132. Property honoured
In a capitalo-socialist democracy “ property is theft ”, just as power is usurpation. It is very true : the liberal Revolution has transformed these two social functions, which form the basis and the rule for all civilised human order, into instruments for destabilising the French heritage and into ways whereby financial and political oligarchies can rob the country of its wealth. It is institutionalised violence. Liberal capitalism, by its abusive and intensive commercialisation of all wealth and by making monetary or commercial tokens prevail over real wealth, has forcibly destabilised every class in society, and the latter are looted and despoiled by inflation, speculation and monetary agitation in exact proportion to their stability and entrenchment, their steadiness and honesty. Socialism completes this ruin by arrogating to itself the exorbitant function of a great avenger, charged with the redistribution of wealth by transferring the property of private persons to the State and from the State to its own favourites, judging itself to be the principal beneficiary.
1. Ecological science posits as a principle that property is an element of the natural freedom of families and one of the bases of order, vitality and stability for any society. All property is recognised as legitimate once it is inherited or acquired in accordance with custom and law, whether it be the capital accumulated by families or the fruits of an honest income, of savings, work, services rendered, an exchange or a normal gift, the intention and use of which is not for society to discuss.
No a priori principle, whether egalitarian or libertarian can challenge this appropriation and peaceful possession of property by families.
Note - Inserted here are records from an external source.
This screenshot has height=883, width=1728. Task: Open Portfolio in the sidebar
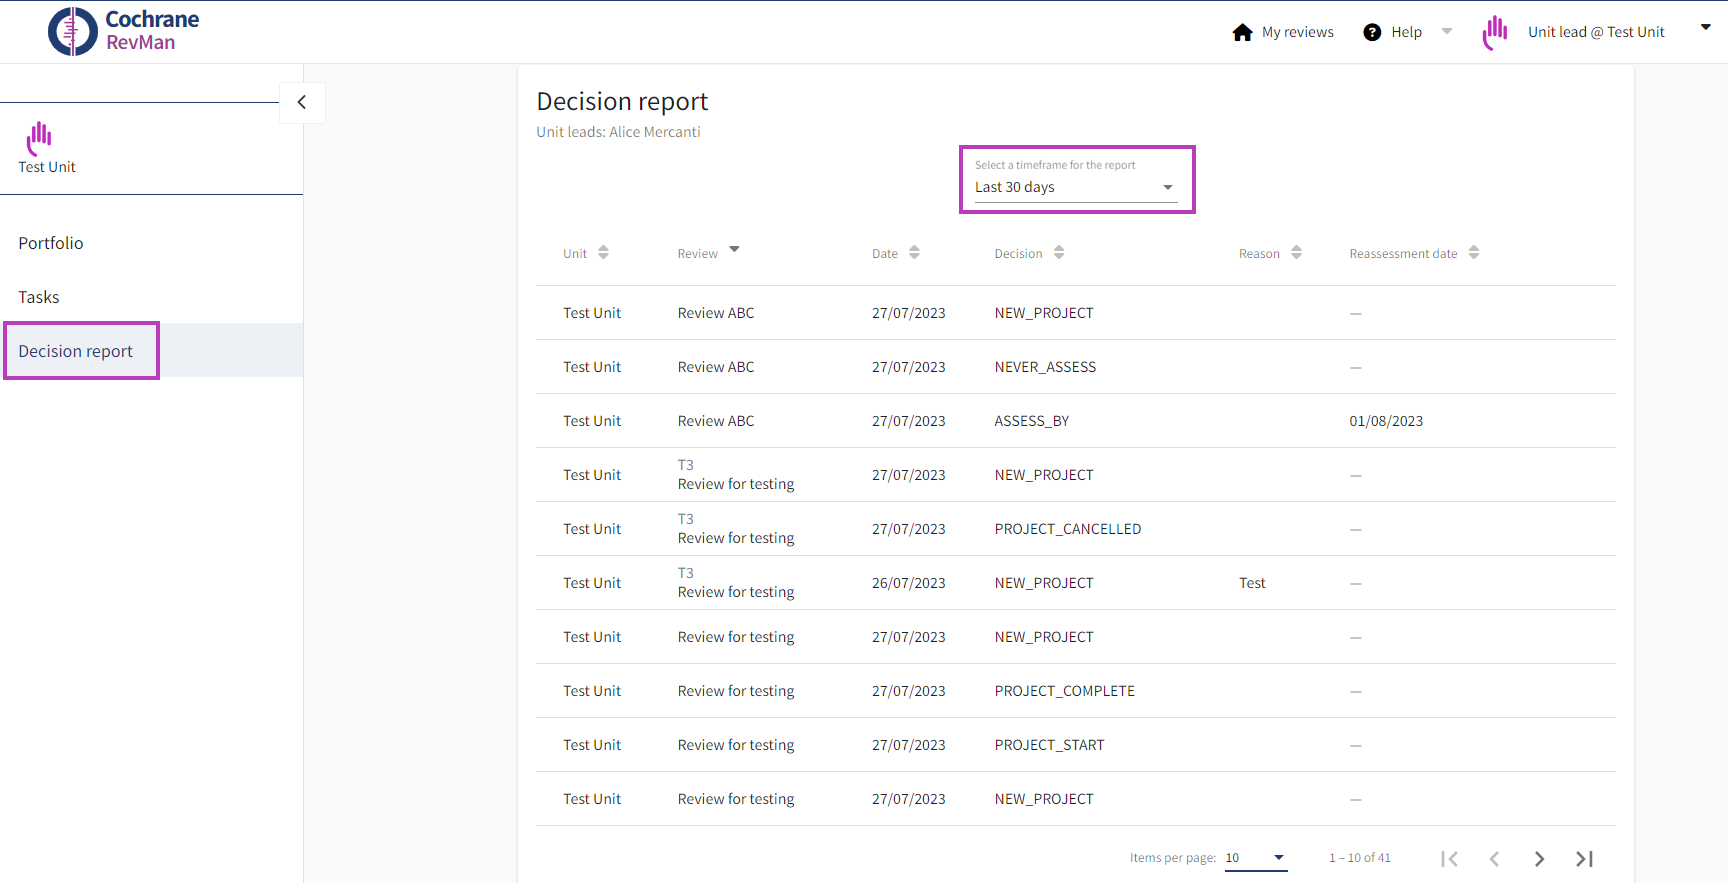51,243
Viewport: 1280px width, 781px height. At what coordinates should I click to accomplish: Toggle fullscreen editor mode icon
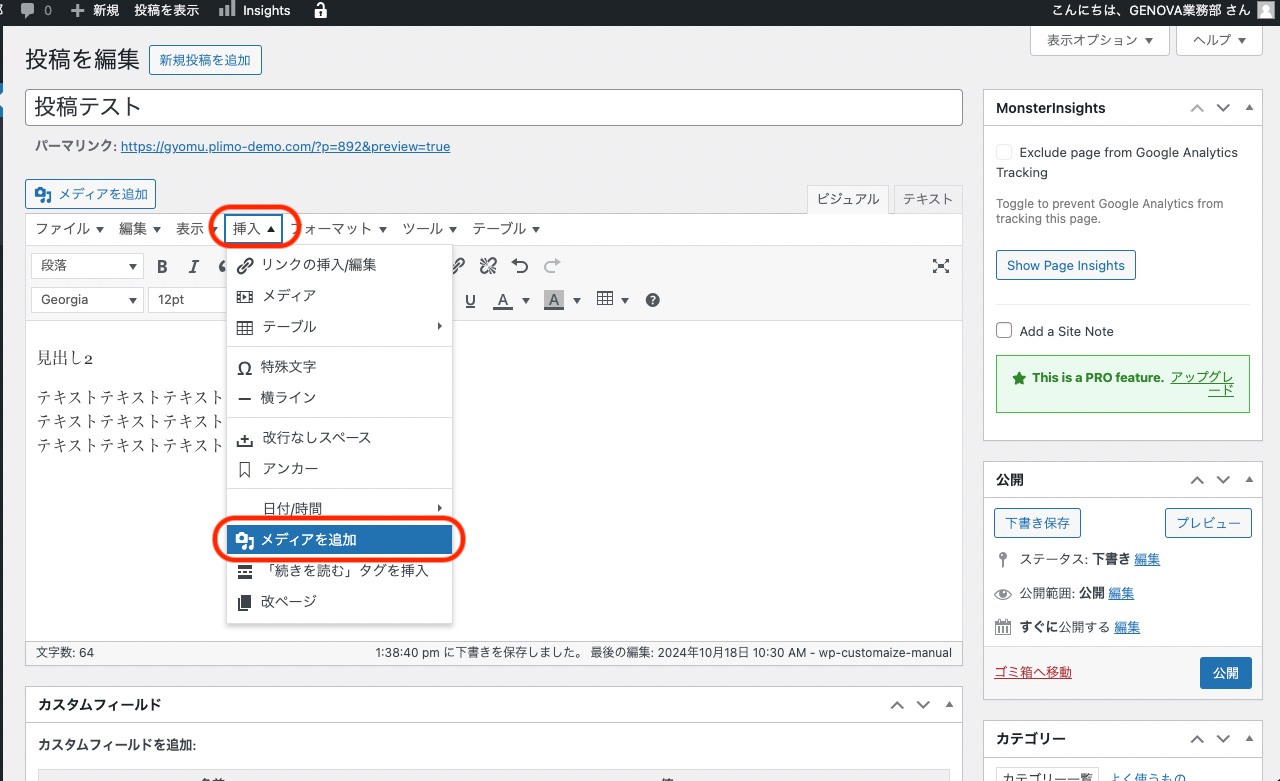[x=940, y=266]
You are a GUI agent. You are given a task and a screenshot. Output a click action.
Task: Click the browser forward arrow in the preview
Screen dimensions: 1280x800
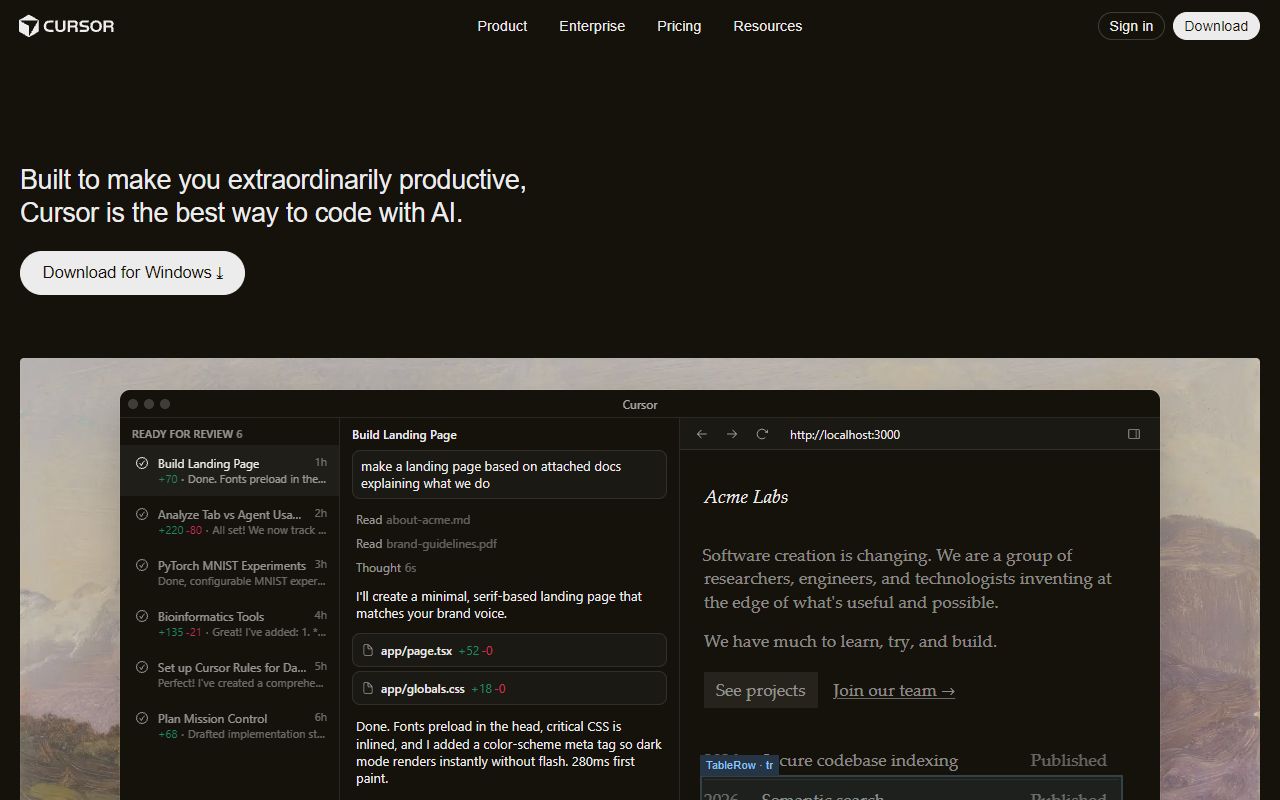732,433
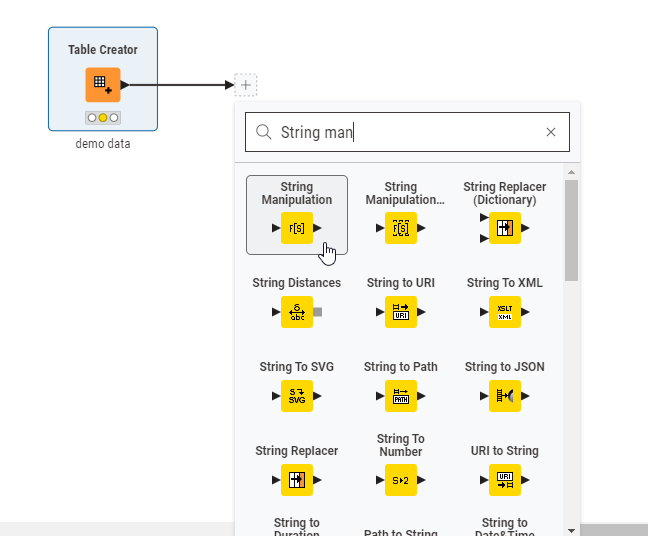648x536 pixels.
Task: Select the String to URI node
Action: click(x=401, y=312)
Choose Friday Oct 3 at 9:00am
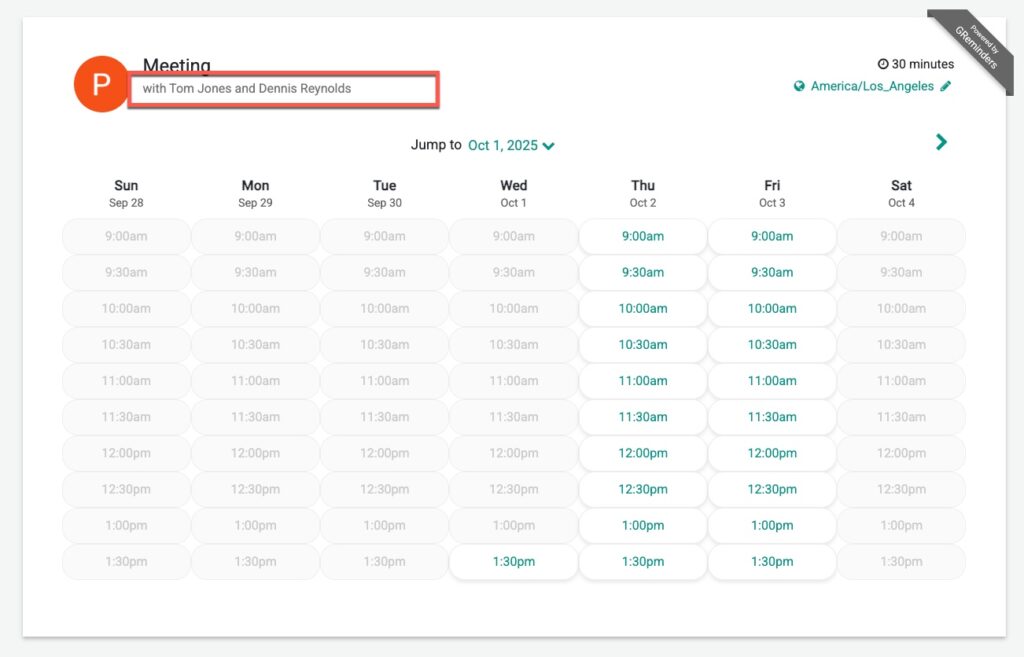 pos(772,237)
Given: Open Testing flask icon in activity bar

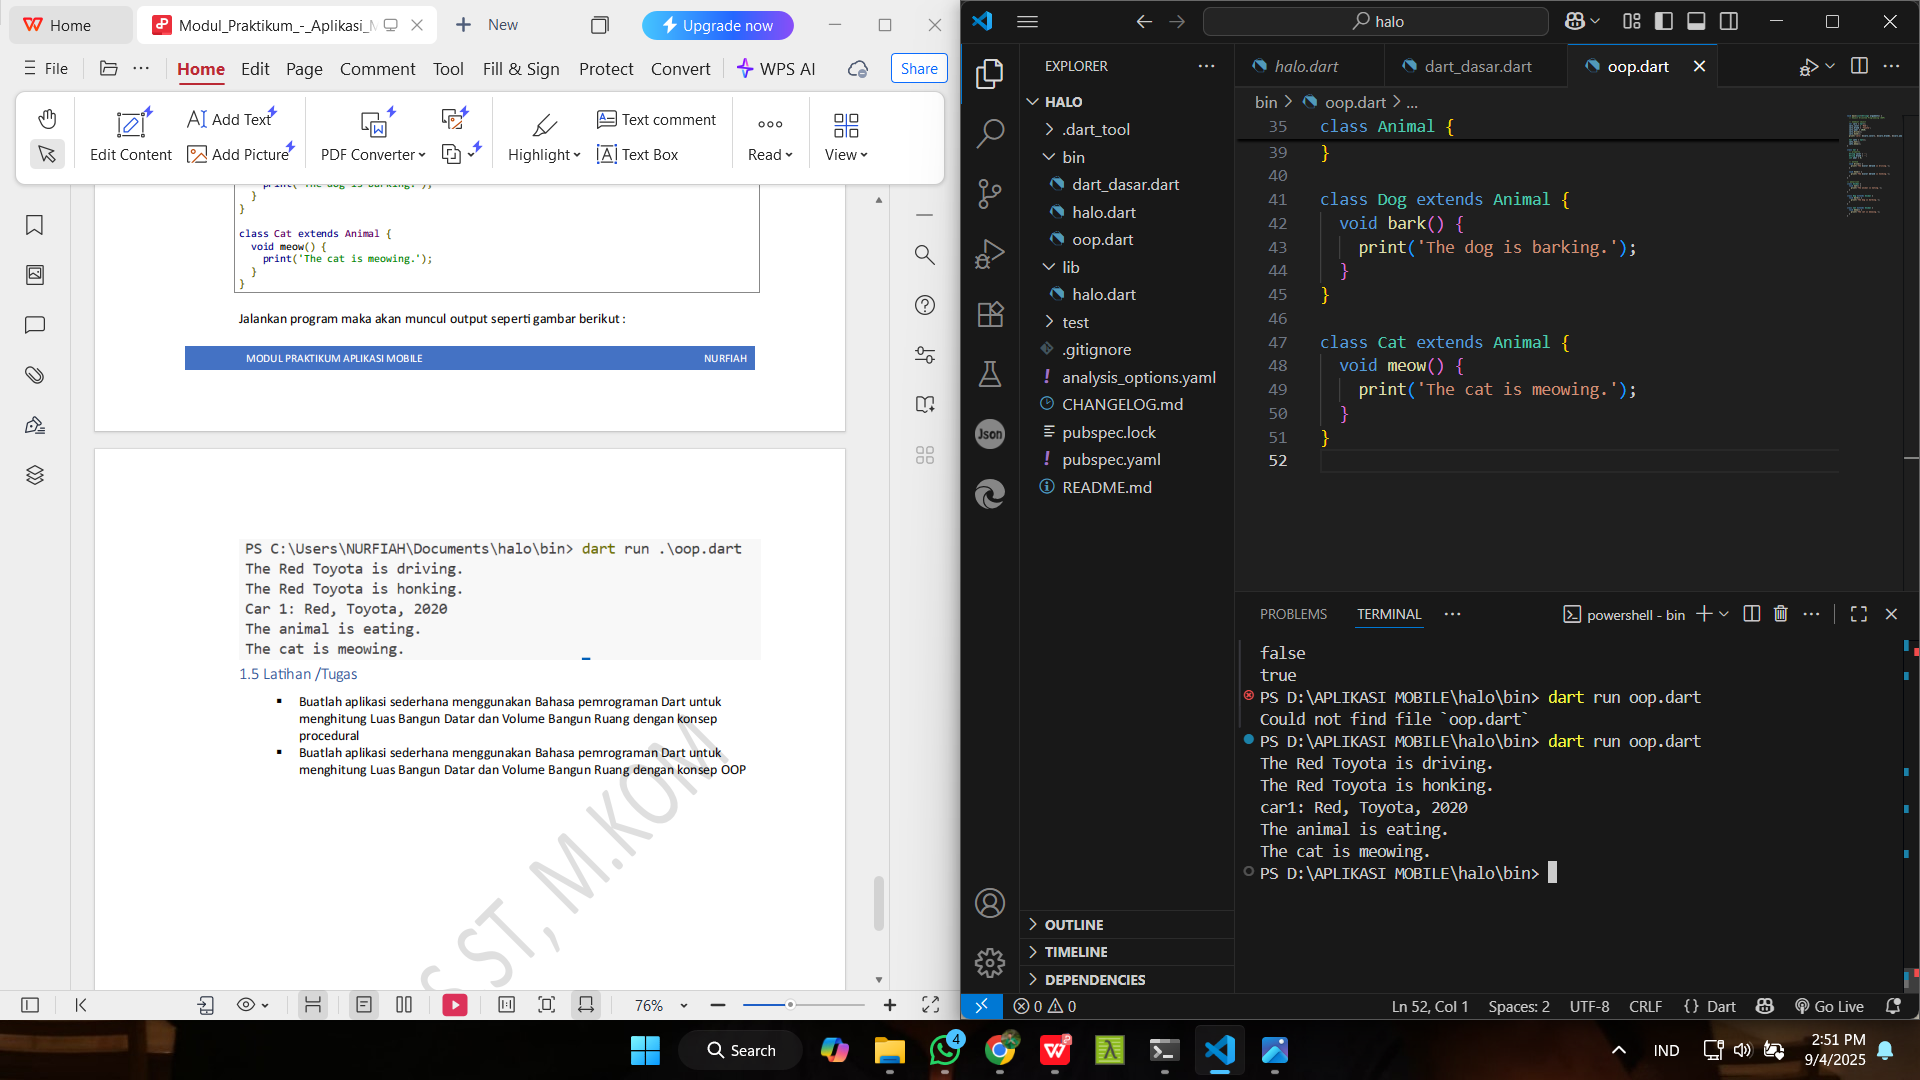Looking at the screenshot, I should click(x=989, y=374).
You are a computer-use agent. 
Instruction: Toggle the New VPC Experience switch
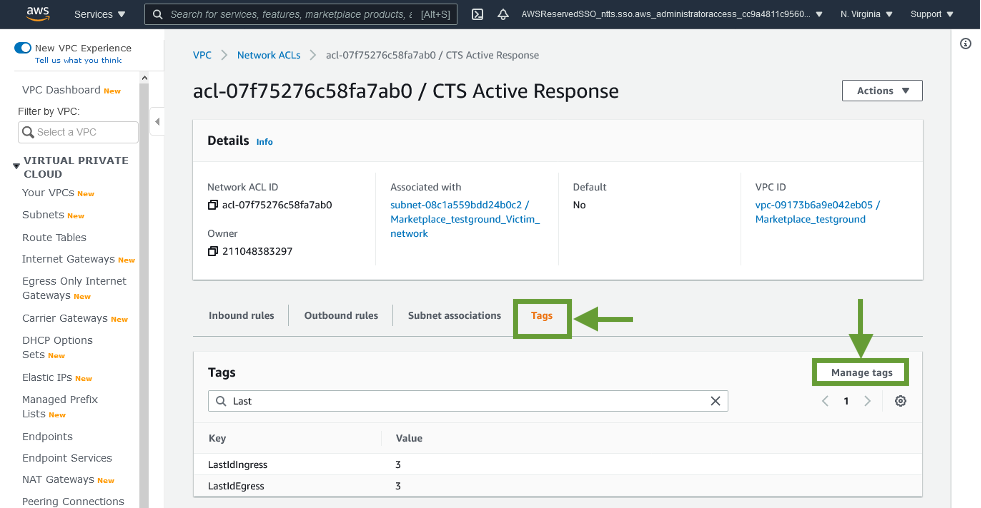point(23,48)
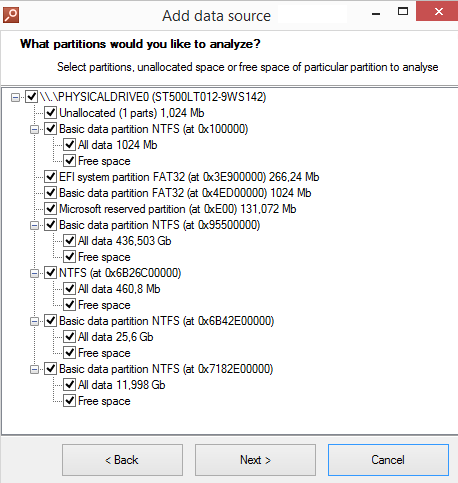Collapse partition at 0x7182E00000 node
The height and width of the screenshot is (483, 458).
coord(34,369)
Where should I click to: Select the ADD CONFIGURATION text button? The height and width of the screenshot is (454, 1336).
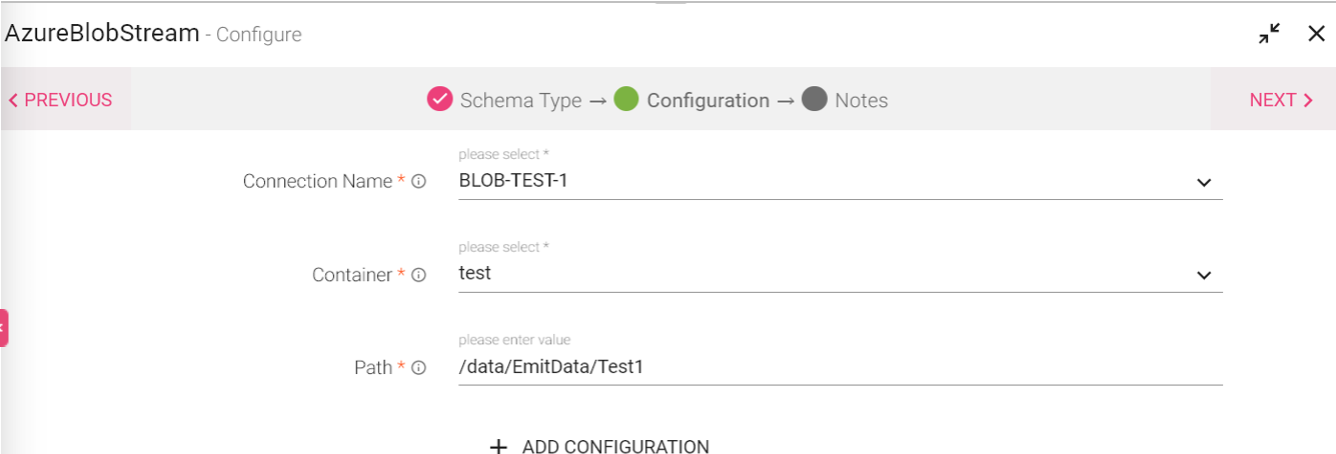click(x=615, y=447)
To claim the contrary to the advantage of the State or of the collectivity in the name of a “ social mortgage ” – as socialists do – or of a universal law, would be tantamount to disturbing the ecological order.
2. This right to private property, however, cannot be the absolute and individualist right of the liberal bourgeois who brought about the Revolution of 1789. The necessity of living in society implies that this right to free possession and disposal is adjusted and therefore limited and relativised by every communitarian convention and mutual agreement, establishing the balance of social relations. Such in former times were the various controls regulating family, feudal or common goods. It is because this counterbalance no longer existed, that property – especially industrial and commercial property – acquired such a savage character in the 19th century.
Nevertheless – and here we have a second limitation naturally encountered by property, this time by virtue of the higher common good – the State, or more precisely the sovereign authority, in its capacity as recognised defender of the nation, and because it assures the peaceful possession of all property, has certain royal rights over property that justify the duties and services it is entitled to demand : taxes on property, compulsory purchase if need be, etc.